Last week, the Fed solicited bids from eight dealers to be completed by April 26. The Fed asked the following banks: Barclays Capital, Citigroup Global Markets, Credit Suisse, Deutsche Bank Securities, Goldman SachsMerrill LynchMorgan Stanley and Nomura Securities.

This morning Bloomberg reported that Credit Suisse, Citi and Goldman are teaming up to place a bid. According to the article from the news service, the trio is expected to give its preliminary price estimates tomorrow.

Deutsche Bank Securities analysts said that the timing of the Fed's announcement surprised them.

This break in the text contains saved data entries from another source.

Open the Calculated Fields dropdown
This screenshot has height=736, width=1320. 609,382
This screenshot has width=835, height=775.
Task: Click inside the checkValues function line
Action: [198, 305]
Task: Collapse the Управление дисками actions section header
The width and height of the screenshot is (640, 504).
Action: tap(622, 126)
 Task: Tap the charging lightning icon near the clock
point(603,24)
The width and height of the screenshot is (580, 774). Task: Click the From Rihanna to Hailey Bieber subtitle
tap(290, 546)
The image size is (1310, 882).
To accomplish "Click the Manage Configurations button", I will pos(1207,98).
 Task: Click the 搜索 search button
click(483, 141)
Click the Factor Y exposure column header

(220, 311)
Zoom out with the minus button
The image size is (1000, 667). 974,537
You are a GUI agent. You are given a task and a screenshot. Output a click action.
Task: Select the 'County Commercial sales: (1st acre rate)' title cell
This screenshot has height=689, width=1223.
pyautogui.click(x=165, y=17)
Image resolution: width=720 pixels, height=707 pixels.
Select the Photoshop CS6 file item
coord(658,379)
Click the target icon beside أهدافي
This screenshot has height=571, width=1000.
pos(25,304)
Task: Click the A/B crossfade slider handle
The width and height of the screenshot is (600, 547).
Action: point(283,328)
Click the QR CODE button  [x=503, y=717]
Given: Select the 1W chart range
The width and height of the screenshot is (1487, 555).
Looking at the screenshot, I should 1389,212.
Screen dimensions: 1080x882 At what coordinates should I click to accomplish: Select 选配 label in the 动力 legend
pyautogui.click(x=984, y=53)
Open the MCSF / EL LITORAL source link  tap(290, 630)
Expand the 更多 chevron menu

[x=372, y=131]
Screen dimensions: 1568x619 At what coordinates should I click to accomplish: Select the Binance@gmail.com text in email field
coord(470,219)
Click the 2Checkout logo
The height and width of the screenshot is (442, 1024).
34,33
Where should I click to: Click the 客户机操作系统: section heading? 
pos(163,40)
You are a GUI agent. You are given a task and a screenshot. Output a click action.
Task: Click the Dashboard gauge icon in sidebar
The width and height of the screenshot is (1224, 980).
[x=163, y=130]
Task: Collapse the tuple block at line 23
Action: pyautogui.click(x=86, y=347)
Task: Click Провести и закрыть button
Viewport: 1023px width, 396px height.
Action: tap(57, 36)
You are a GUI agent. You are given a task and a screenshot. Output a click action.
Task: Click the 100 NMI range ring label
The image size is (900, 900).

Though the Fed did not give a timeline for when a winner would be selected, it did say that it would only approve a bid if represents good value for the public and will not cause any market disruption.

Deutsche analysts stated that the CMBS market has started feeling the event's effect as buyers become more comfortable with the idea that "the shadow supply scenario is not going to happen and tried to front run the auction."

The bottom line is that the same technical and fundamental credit stories that have resulted in Deustche analysts maintaining their bullish stance on CMBS coming into 2012 are "all very much still at work here and will continue to be so," they said.

Meanwhile, JPMorgan analysts examined various outcomes the for potential sale. Analysts said that even though the assets are still more attractive vesus structured notes, there are obstacles to collapsing the deal, which mostly have to do with the high transaction costs.

But, JPMorgan analysts said that the economics of such a deal can still make sense at the right purchase price.